→ Problem description
Copy nothing but the line with "Viewport: 1000px width, 1000px" and the lines that follow it to the end of the entries below, and keep the pictures out.

→ Data section

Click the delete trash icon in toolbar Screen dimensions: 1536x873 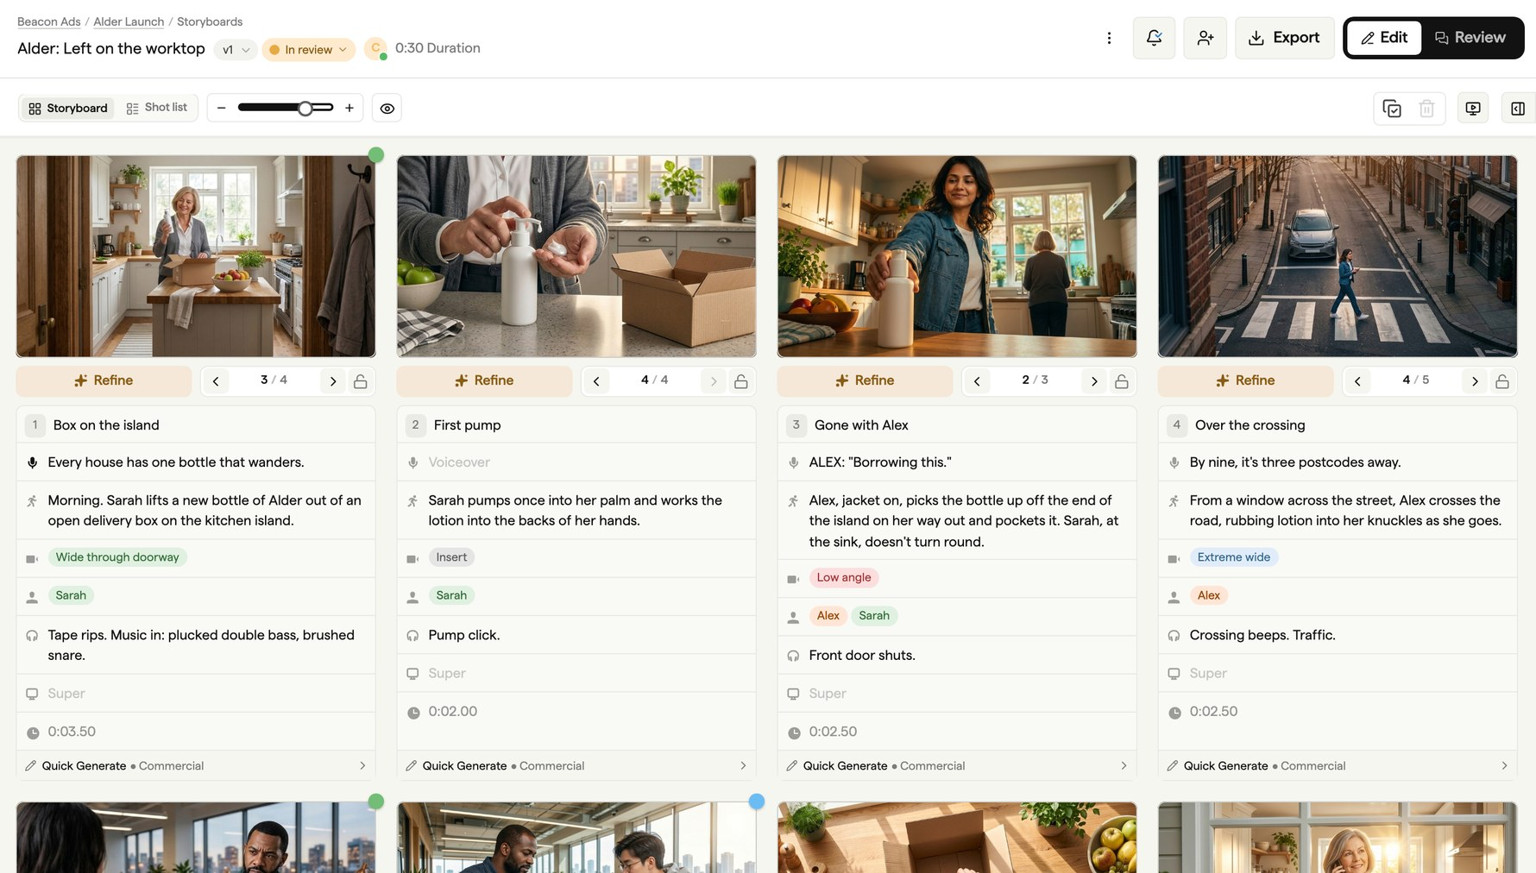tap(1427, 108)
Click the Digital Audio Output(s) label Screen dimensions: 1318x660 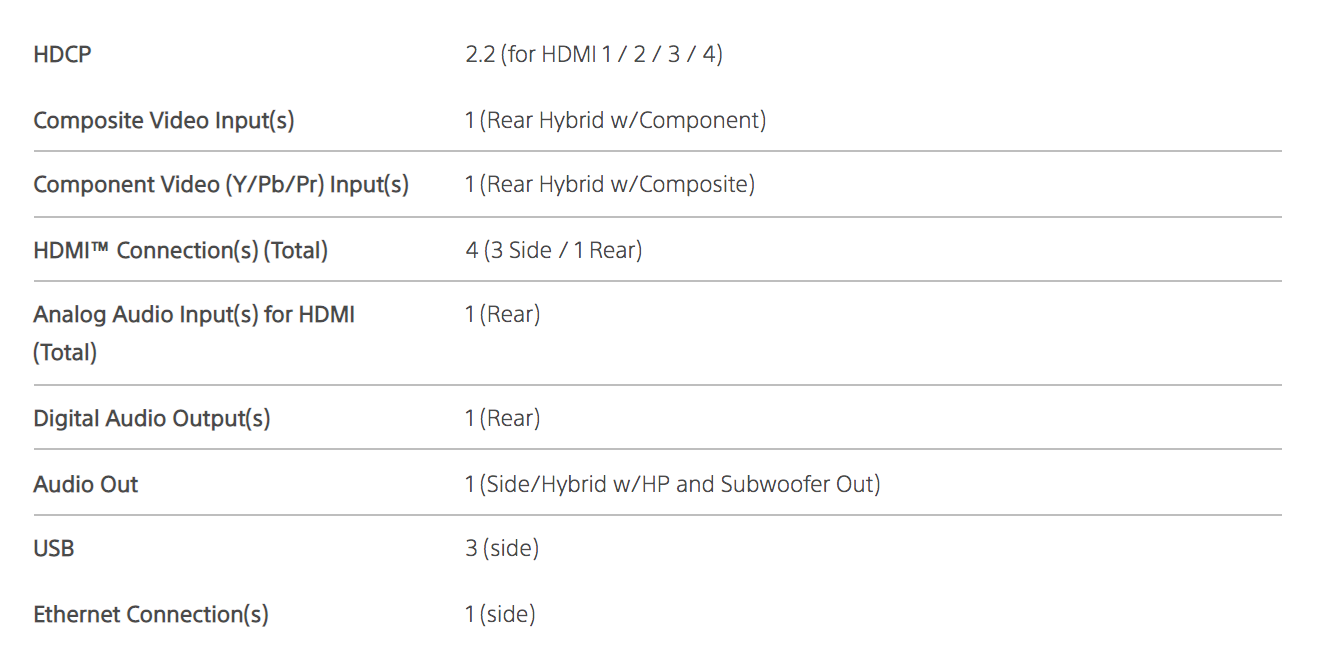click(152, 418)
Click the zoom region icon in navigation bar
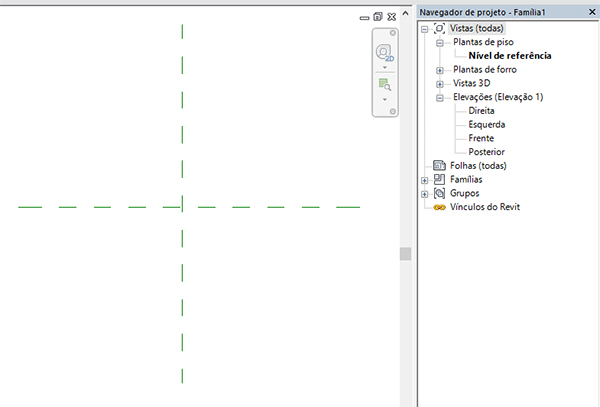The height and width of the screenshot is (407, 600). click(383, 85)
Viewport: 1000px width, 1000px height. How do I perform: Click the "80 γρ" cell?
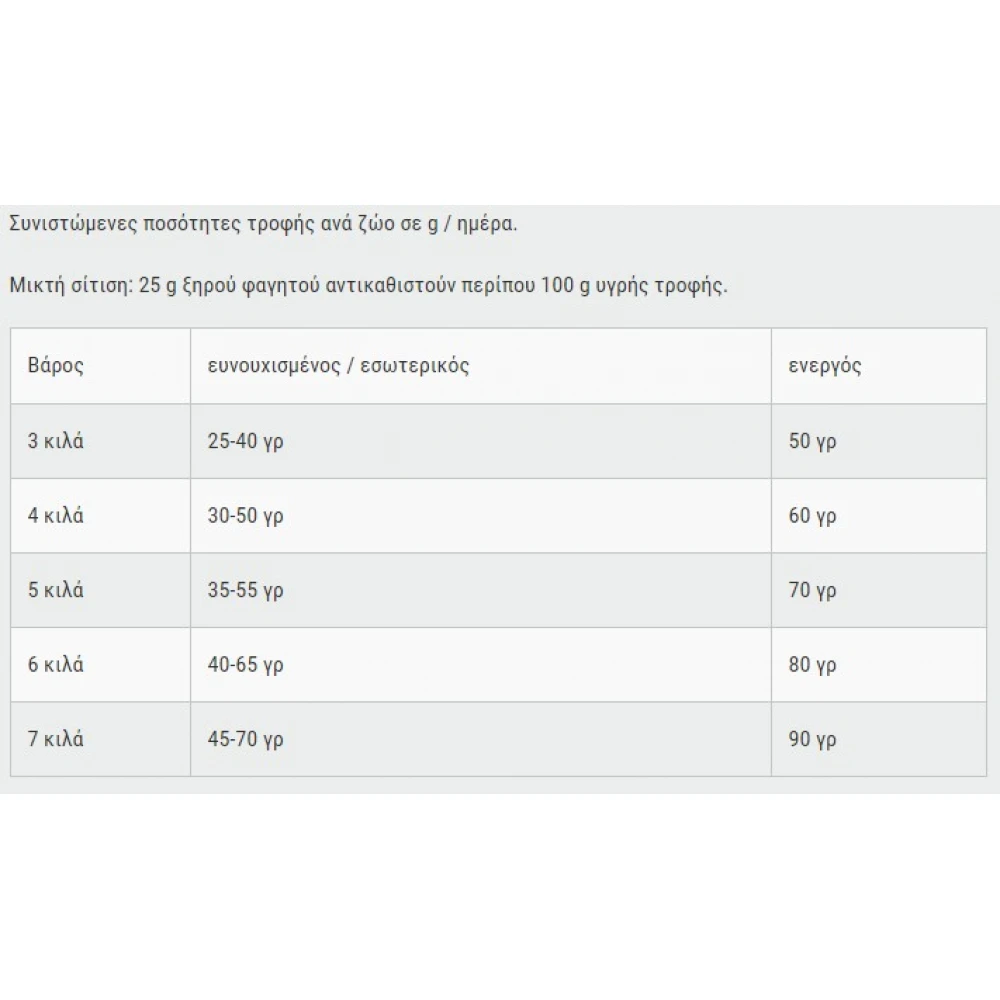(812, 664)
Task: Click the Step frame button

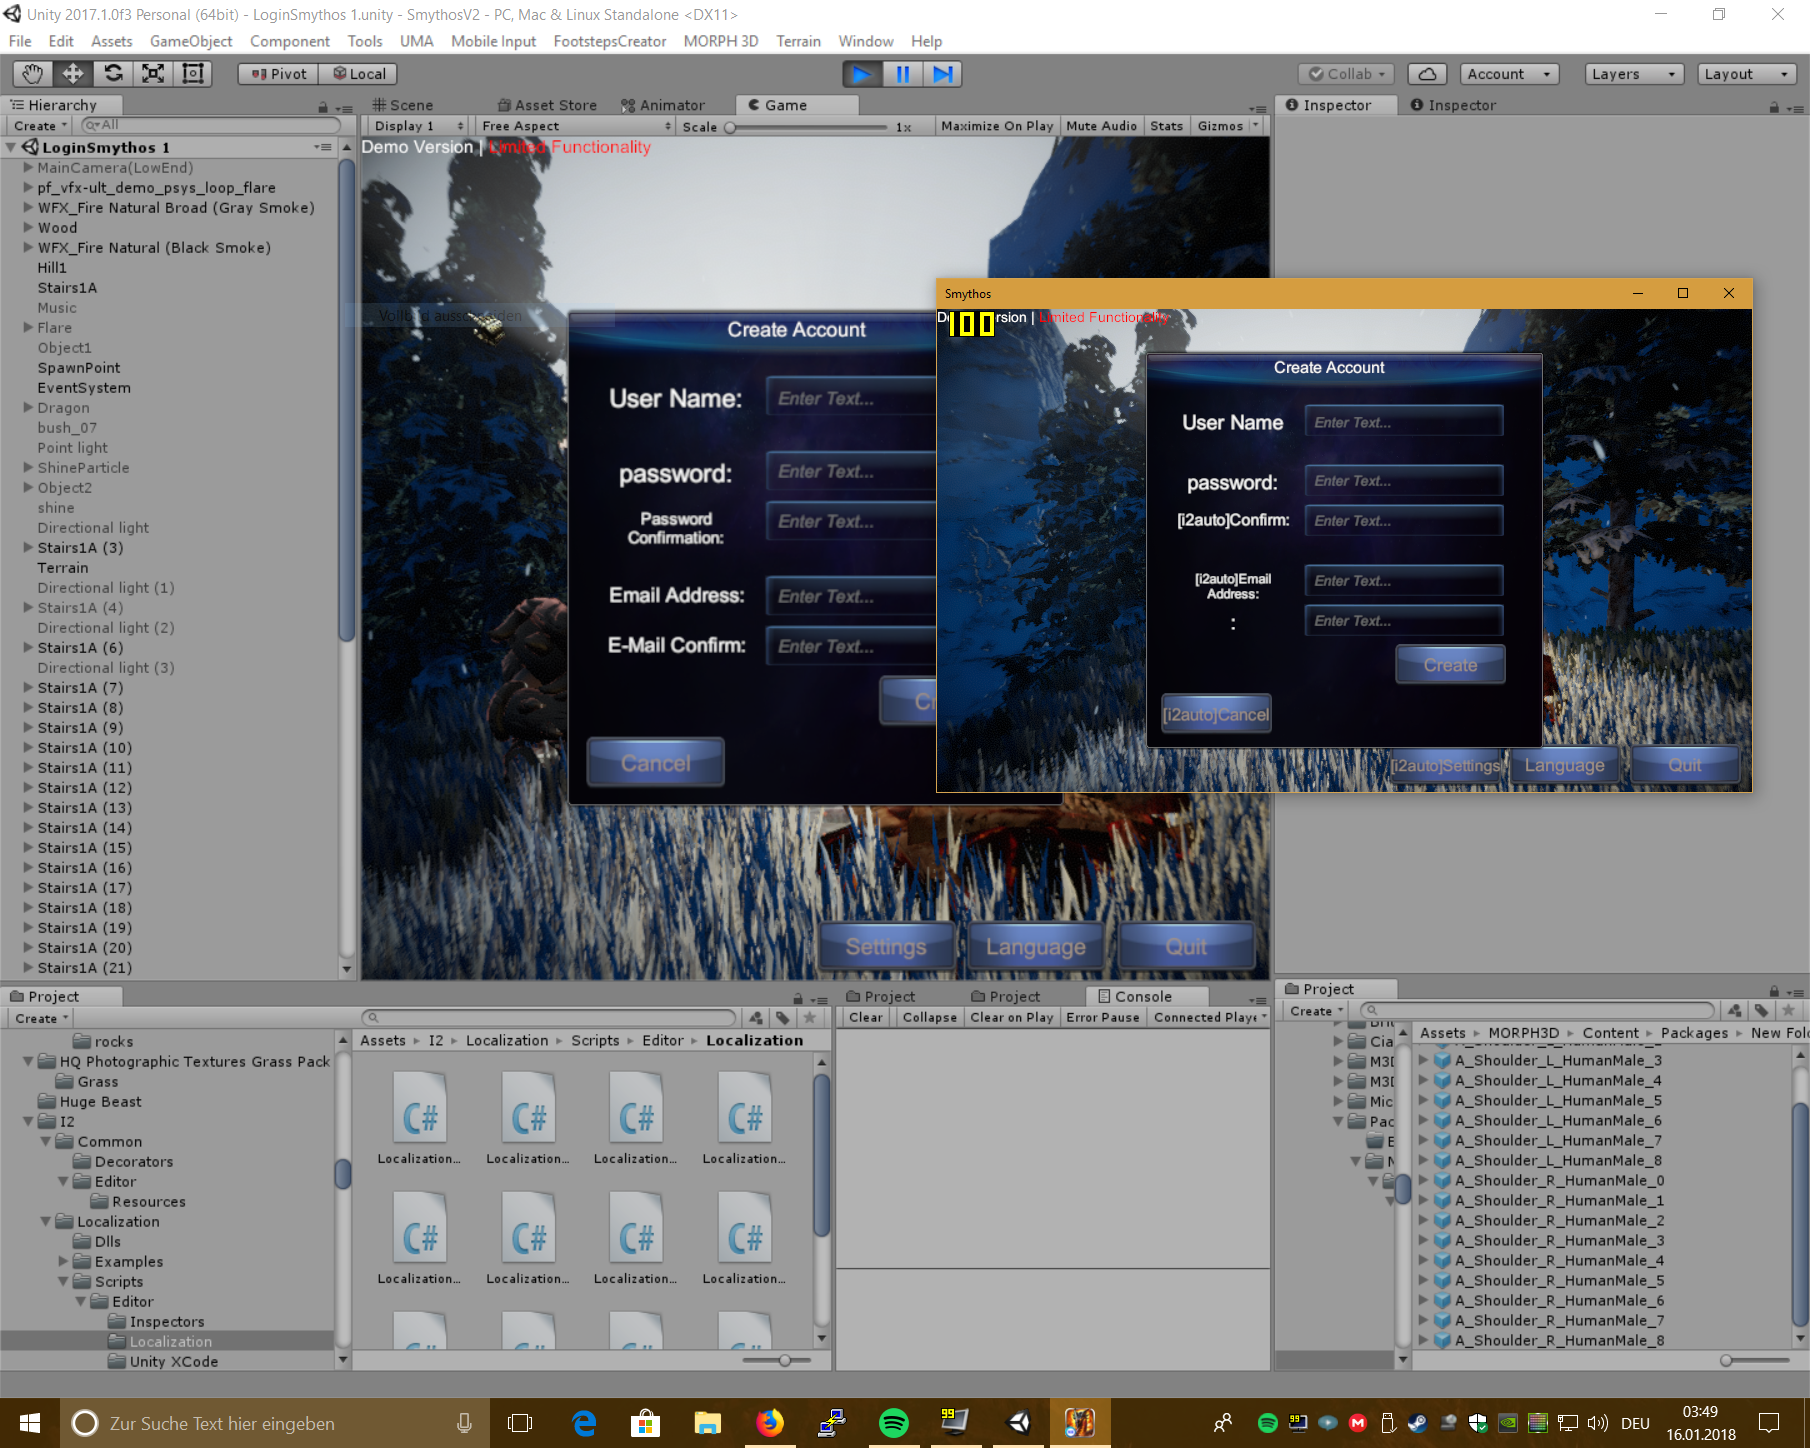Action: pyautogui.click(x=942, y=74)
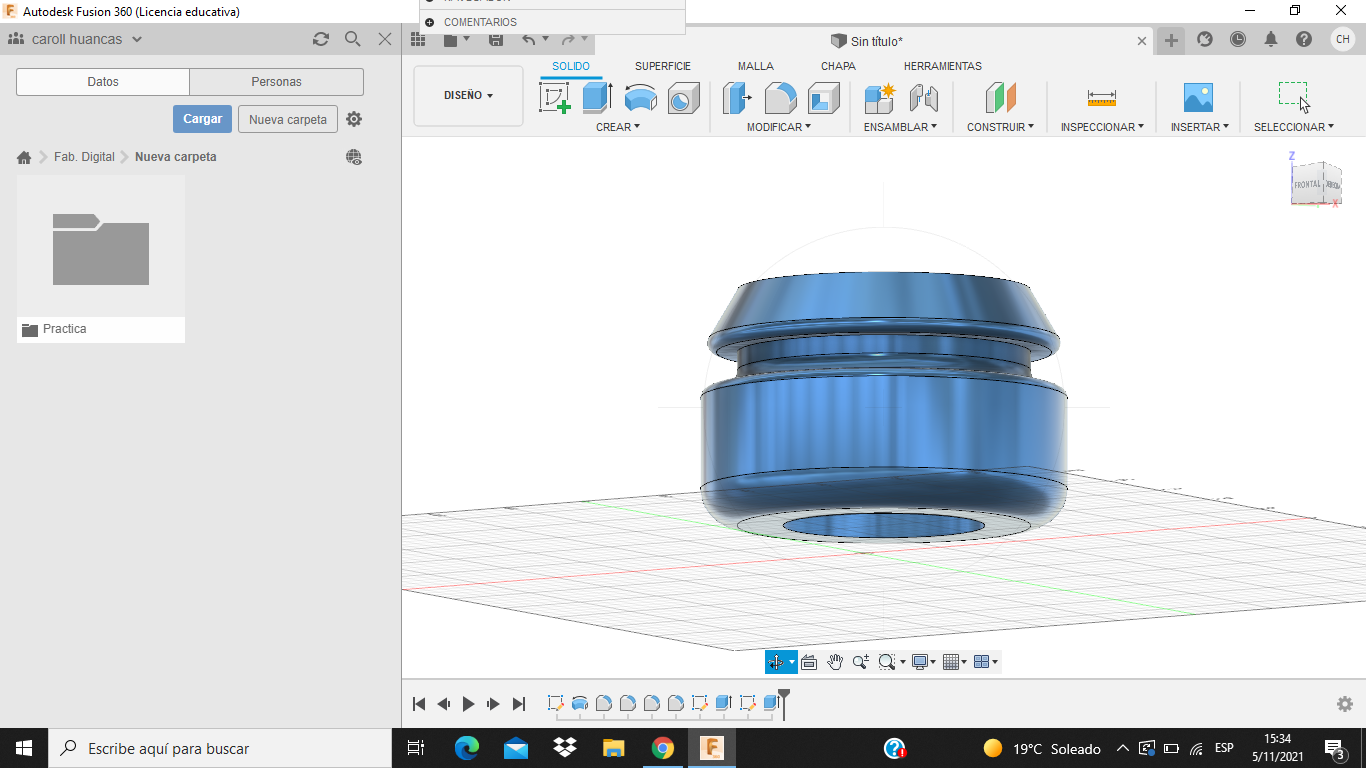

→ Answer to this exercise
Viewport: 1000px width, 1000px height. How do I perform: Click the "80 γρ" cell?
(812, 664)
Task: Click the Step frame button

Action: pyautogui.click(x=942, y=74)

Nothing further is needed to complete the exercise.